BRANO DA LEGGERE |
------------------------------------------------------------

Che questo enorme “salto tecnologico” di massa stesse avvenendo senza le necessarie precauzioni sul fronte della sicurezza informatica era ben chiaro agli addetti ai lavori. Non solo molti dati sensibili hanno incominciato a convivere con disinvolti usi privati, ma soprattutto è cresciuta la quantità di attività gestite esclusivamente attraverso la rete. Sono così aumentale le occasioni per colpire e ricattare le aziende, aiutate dai minori livelli di guardia e dalla sempre più bassa attenzione verso gli accessi, in molti casi totalmente fuori controllo.

È proprio da una di queste “porte d’accesso” – il computer di un impiegato della Regione Lazio in smart working prestato al figlio – che il virus ha avuto la possibilità di intrufolarsi nel database della Regione e proliferare indisturbato, oscurando i siti e bloccando l’operatività di ogni singolo settore, sanità compresa.



La trentina Gpi, la società che gestisce gran parte dei servizi informatici della regione Lazio, tra cui i servizi di prenotazione nella sanità, il Contact Center e il portale per le vaccinazioni, ha emesso un laconico comunicato stampa in cui ci tiene a precisare che “l’attacco all’infrastruttura informatica del Ced della regione non ha interessato i sistemi software di Gpi” e che essi sono stati spenti solo in via precauzionale. Sostanzialmente una presa di distanza verso l’eccessivo clamore sollevato dai vertici politici della Regione.

------------------------------------------------------------

VOCI ESTRATTE |
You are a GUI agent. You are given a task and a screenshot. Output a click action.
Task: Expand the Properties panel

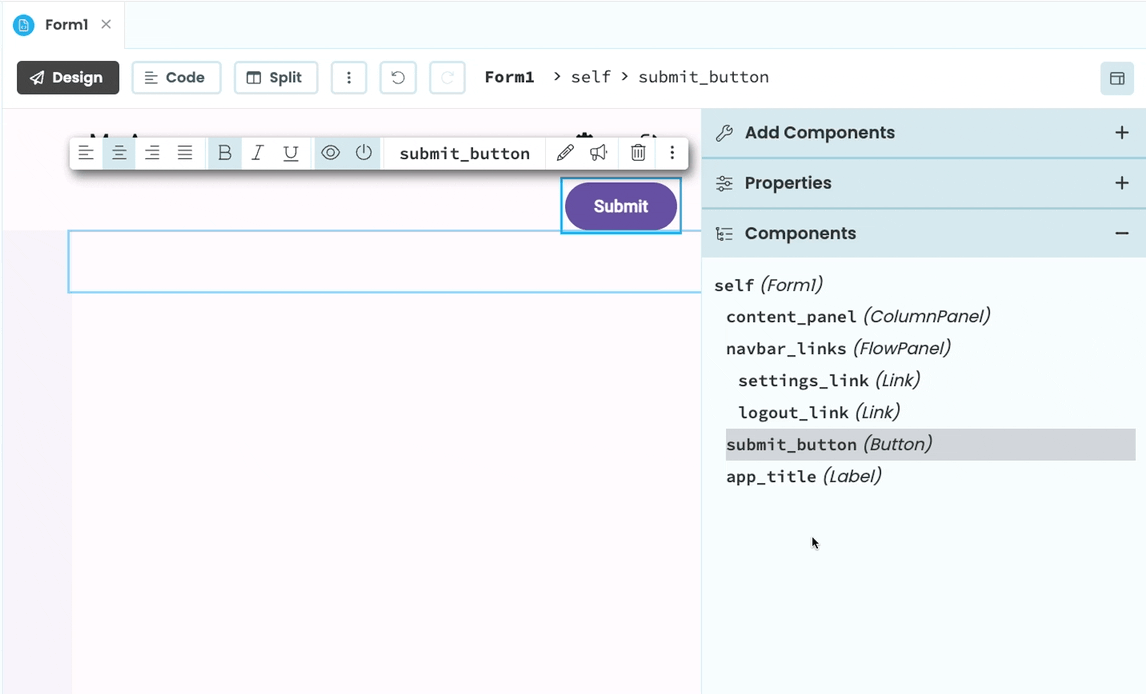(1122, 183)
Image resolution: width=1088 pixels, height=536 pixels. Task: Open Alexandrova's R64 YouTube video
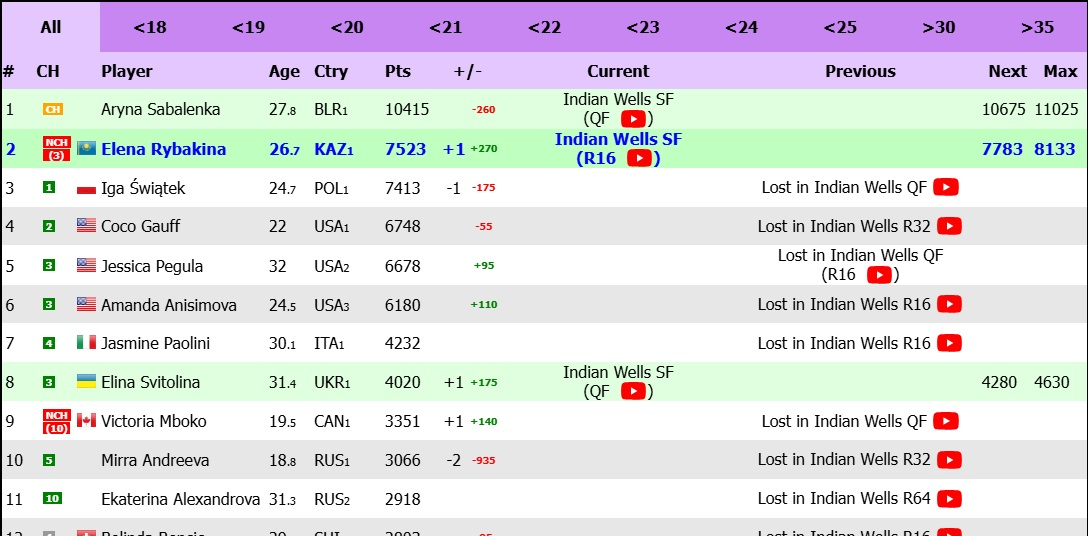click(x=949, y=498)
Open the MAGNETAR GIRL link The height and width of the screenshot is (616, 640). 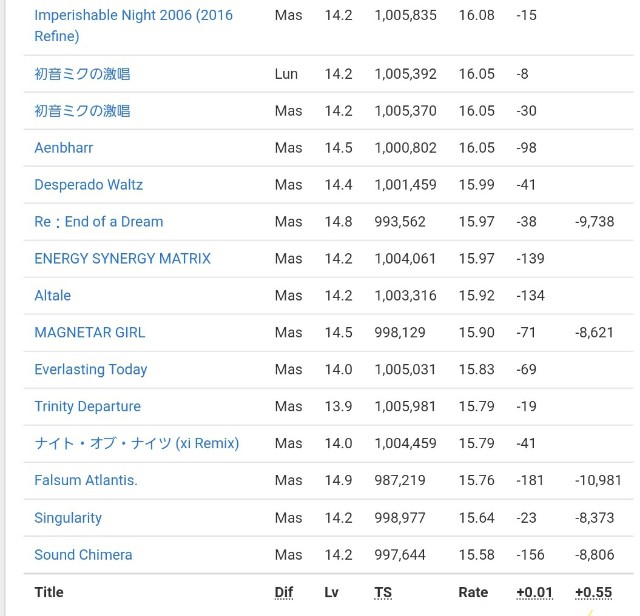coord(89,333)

------------------------------------------------------------

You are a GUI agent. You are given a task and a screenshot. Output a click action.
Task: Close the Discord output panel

------------------------------------------------------------

ATTIVITÀ |
Ricopia senza modifiche il passo del brano sull'attacco informatico alla Regione Lazio che comincia con le parole "Che questo enorme" e termina dopo "settore, sanità compresa.".

SOLUZIONE |
Che questo enorme “salto tecnologico” di massa stesse avvenendo senza le necessarie precauzioni sul fronte della sicurezza informatica era ben chiaro agli addetti ai lavori. Non solo molti dati sensibili hanno incominciato a convivere con disinvolti usi privati, ma soprattutto è cresciuta la quantità di attività gestite esclusivamente attraverso la rete. Sono così aumentale le occasioni per colpire e ricattare le aziende, aiutate dai minori livelli di guardia e dalla sempre più bassa attenzione verso gli accessi, in molti casi totalmente fuori controllo.

È proprio da una di queste “porte d’accesso” – il computer di un impiegato della Regione Lazio in smart working prestato al figlio – che il virus ha avuto la possibilità di intrufolarsi nel database della Regione e proliferare indisturbato, oscurando i siti e bloccando l’operatività di ogni singolo settore, sanità compresa.